● Tasks:
**A.** List every Abbott product that the article below about Abbott's MRI-compatible defibrillator says the FDA has approved for MRI compatibility.
**B.** Translate this sentence from the article below about Abbott's MRI-compatible defibrillator into Spanish: "About 300,000 of the devices are implanted each year worldwide."
Exercise passage Start Marker
In a long-awaited development, Abbott Laboratories has received permission from the Food and Drug Administration to sell an implantable heart defibrillator that is compatible with magnetic resonance imaging (MRI) scanners.
Abbott, which acquired the St. Jude Medical portfolio of implantable defibrillators in January, said Friday that the FDA approved its Ellipse defibrillator, along with the wires used with the devices, as safe to use in MRI scans. St. Jude and Abbott had lost sizable market share in the market for defibrillators because they lacked the MRI-compatibility approval that competitors Medtronic and Boston Scientific have.
“We view this as highly positive news,” analysts with Stifel Nicolaus & Co. wrote in a note to Abbott investors. The analysts estimated that Abbott has lost at least 15 percentage points of U.S. defibrillator market share to competitors because of the MRI-safe product gap, but the company is now likely on track to regain much of that ground.
An implantable defibrillator is an advanced medical device that can deliver a powerful electric shock to restore a normal rhythm if it detects the patient’s heart beating erratically or too fast. About 300,000 of the devices are implanted each year worldwide. Hospitals tend to pay from $11,000 to $15,000 for each defibrillator, though prices can vary widely and are considered proprietary information.
When Minnesota-based St. Jude Medical was a stand-alone company, defibrillators were its largest product category in terms of revenue, accounting for nearly $1.6 billion in sales in 2015. Heart-rhythm devices like defibrillators and pacemakers account for about 8 percent of Abbott’s total sales, with implantable cardioverter defibrillators (ICDs) making up a third of that.
The MRI-compatibility approval for the Ellipse defibrillator means that patients who were previously implanted with the device can now undergo an MRI scan if they need one, Abbott said in a news release. The FDA has also approved Abbott’s Assurity pacemaker for MRI compatibility, as well as several types of thin insulated wires that connect the machine to the heart, including the Tendril pacemaker lead and Durata and Optisure defibrillator leads.
Abbott is still seeking MRI-compatibility approvals for another standard ICD model called the Fortify, as well as a cardiac resynchronization therapy defibrillator (CRT-D). In addition, Abbott is working with the FDA to resolve a warning letter that was issued for the St. Jude manufacturing plant in Sylmar, Calif.
Robert Ford, executive vice president of medical devices at Abbott, said the FDA approvals for MRI-compatible devices since the close of Abbott’s acquisition of St. Jude showed that the new ownership was on track with its plans following the deal.
“The integration of St. Jude Medical into Abbott is going well,” Ford said in an e-mailed statement Monday. “Approvals like this are evidence of the good progress our teams are making to resolve open issues and expand the benefits of our products for patients.”
Exercise passage End Marker
Data provided Start Marker
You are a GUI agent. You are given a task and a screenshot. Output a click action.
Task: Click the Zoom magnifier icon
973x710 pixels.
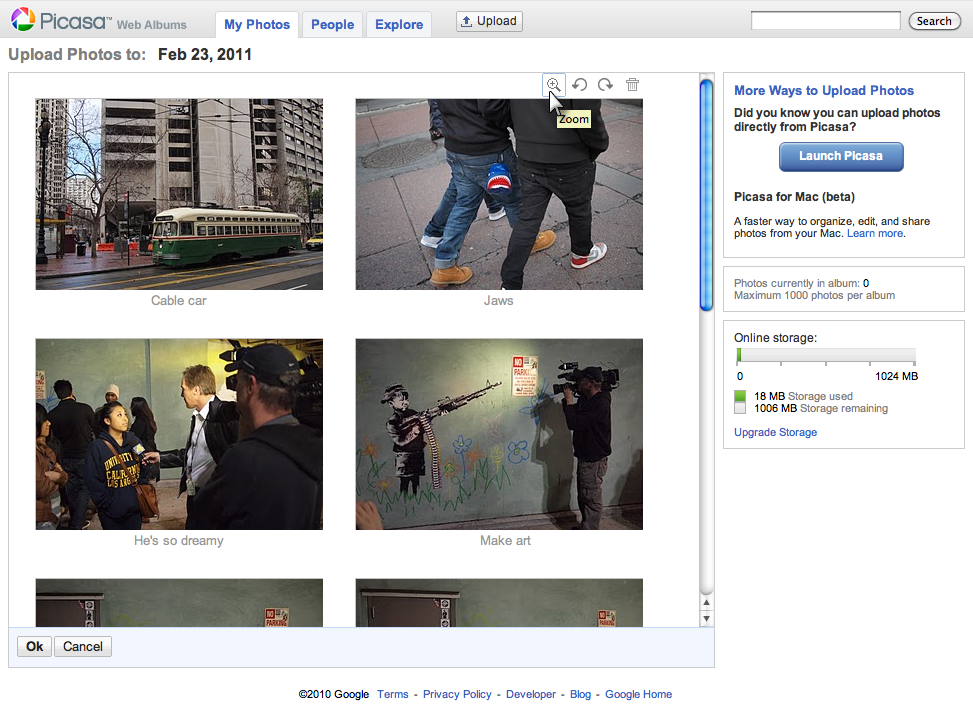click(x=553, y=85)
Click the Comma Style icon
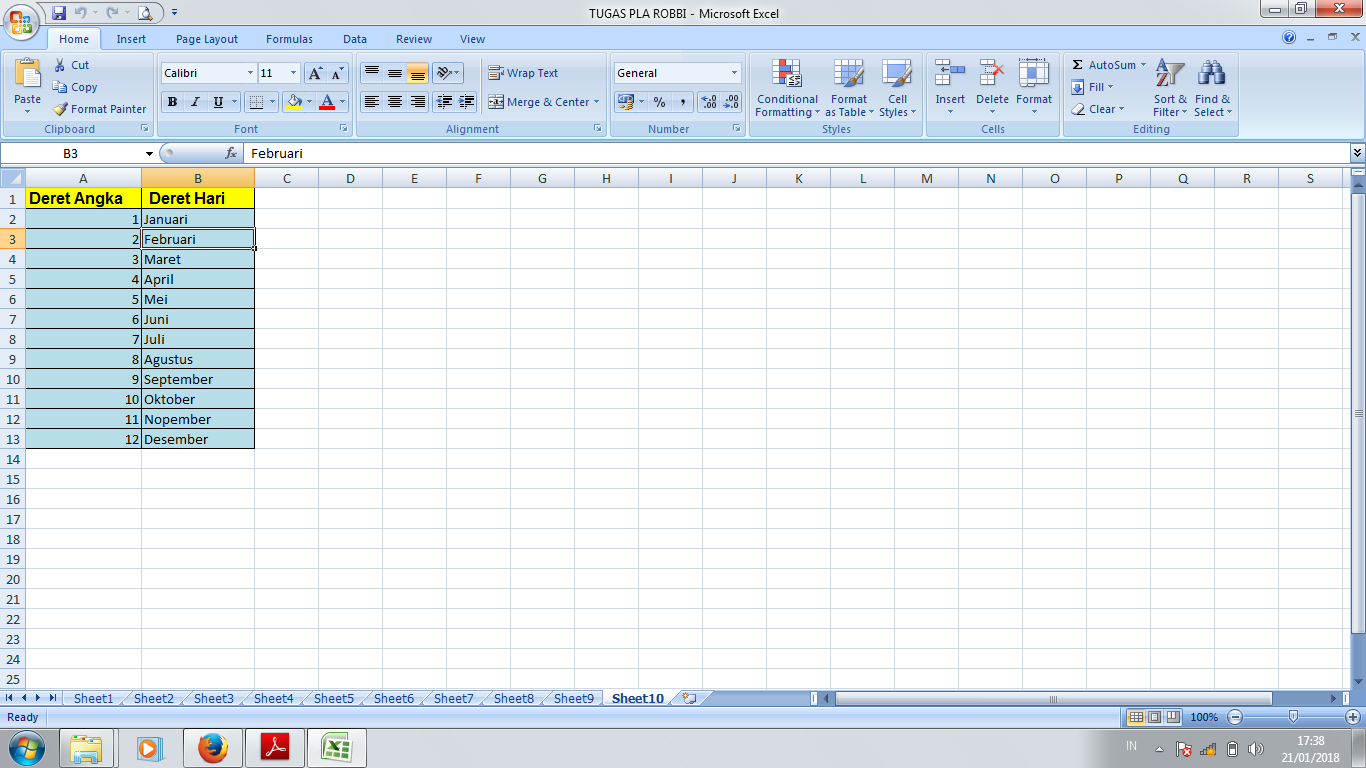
Data provided End Marker
● Expected responses:
**A.**
Ellipse defibrillator
Assurity pacemaker
Tendril pacemaker lead
Durata defibrillator lead
Optisure defibrillator lead

**B.** Cada año se implantan en todo el mundo unos 300.000 de estos dispositivos.